My parents are down in Florida and like many others have no utility power right now. They hooked up their generator to their manual transfer switch and powered one circuit. The only things plugged into the circuit was a fridge and power strip. The fridge was not hooked up through the power strip. After about two hours of use the power strip caught fire!! I am scratching my head and cannot for the life of me figure out why this power strip had been working for 10 years without any problems and what the generator could have done to cause a fire.


According to them the generator sounded like it was "struggling" the entire time. As a note the transfer switch was professionally installed.



Any thoughts?


Relevant Information: 

-Generator rated for 8,000 Watts continuous.
-Transfer switch - http://www.reliancecontrols.com/ProductDetail.aspx?30216A


----------



## Kevin (Feb 14, 2017)

Only reason I could see is that the surge suppressor couldn't handle the power surges from the generator and caught fire. Most of those have just a standard power shunt that gets rid of the unsafe surges... but others might have a better reason.

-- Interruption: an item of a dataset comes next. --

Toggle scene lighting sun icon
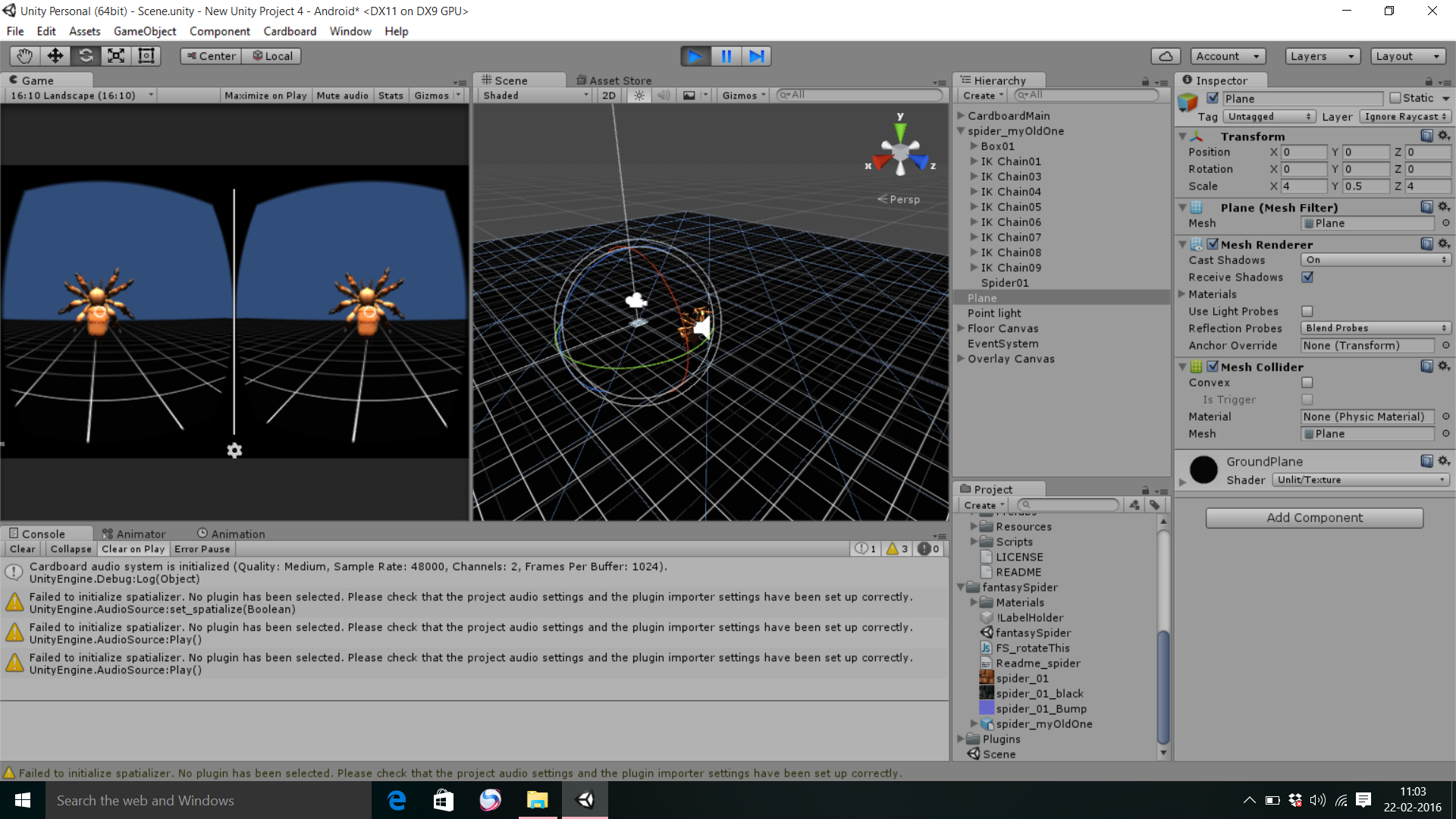 coord(639,96)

Sent from my SM-G920W8 using Tapatalk


----------



## frenchelectrican (Mar 15, 2007)

There is two possibitys that cause the strip to catch on fire .,,

miswired connection at either transfer switch or generator connection 

did you check the generator power at the generator receptacle first to make sure you are on 120 volts ?? some of the generators do have dual powerswitch so they can run both 120 and 120/240 volt at the same time.

check the transfer switch for miswired connection.

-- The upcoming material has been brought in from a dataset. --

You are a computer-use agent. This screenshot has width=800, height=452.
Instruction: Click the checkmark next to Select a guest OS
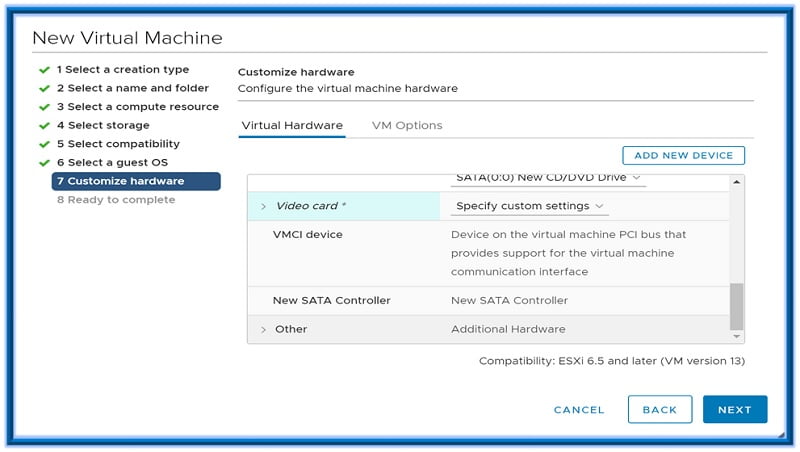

Really IMO you should get a electrician to come in your area and they can check out the system to make sure they are ok to use.


----------



## wildleg (Apr 12, 2009)

the power tap probably had too many things plugged into it (items curiously not mentioned by the OP)


----------



## 3DDesign (Oct 25, 2014)

If the generator was "Struggling", it probably was varying in speed. One of the most important aspects of a generator is to maintain 1,800 or maybe 3,600 RPM so that 60 cycles or hertz can be maintained. Slower speeds equal slower cycles and lower voltage. Better generators have better voltage and speed regulation. Low voltage and low frequency could have caused the heat build up. Then again, maybe someone foiled around with it and it was running too fast causing high voltage and high frequency.

The engines governor controls the speed. Less expensive generators are controlled by springs. A better design is one controlled by centrifugal weights and gears.

The generator could have had bad fuel, bad fuel lines, dirty filters, bad spark plug, lacquer built up in the carburetor or a governor problem.

If you do maintenance on it, use a tachometer and adjust the speed.


----------



## matt1124 (Aug 23, 2011)

Varying speed can burn up anything. When I used to dabble in the TV industry, any generator that wasn't "crystal sync" wasn't allowed.


----------



## frenchelectrican (Mar 15, 2007)

matt1124 said:


> Varying speed can burn up anything. When I used to dabble in the TV industry, any generator that wasn't "crystal sync" wasn't allowed.


That is one of the most common failure when many customers mention the tv act very funny.

that one reason why I tell the customers that the portable generator useally dont have very tight on speed reguluation at all due some are controlled by air vane but better models are controlled by gear driven flyweights which it can control more tighter.

and most common cheap gasoline generators are not excatlly clean units per term of electrical noise. ( this part been discussed few time in the fourm )


----------



## wendon (Sep 27, 2010)

You need an inverter generator. Honda comes to mind.

Sent from my SM-G892A using Tapatalk


----------



## Spark Master (Jul 3, 2012)

I know 1 area in Florida, where the utility company turned off the natural gas. So everyone's $10,000 generator was useless.........

How pathetic is that.


----------



## matt1124 (Aug 23, 2011)

Spark Master said:


> I know 1 area in Florida, where the utility company turned off the natural gas. So everyone's $10,000 generator was useless.........
> 
> How pathetic is that.


I LOVE how so many people's disaster preparedness relies on an underground pipe to remain intact and at capacity. "Well, neighborhood is down, good thing all us 100+ houses in this addition have 285,000 BTU natural gas generators!!!"


----------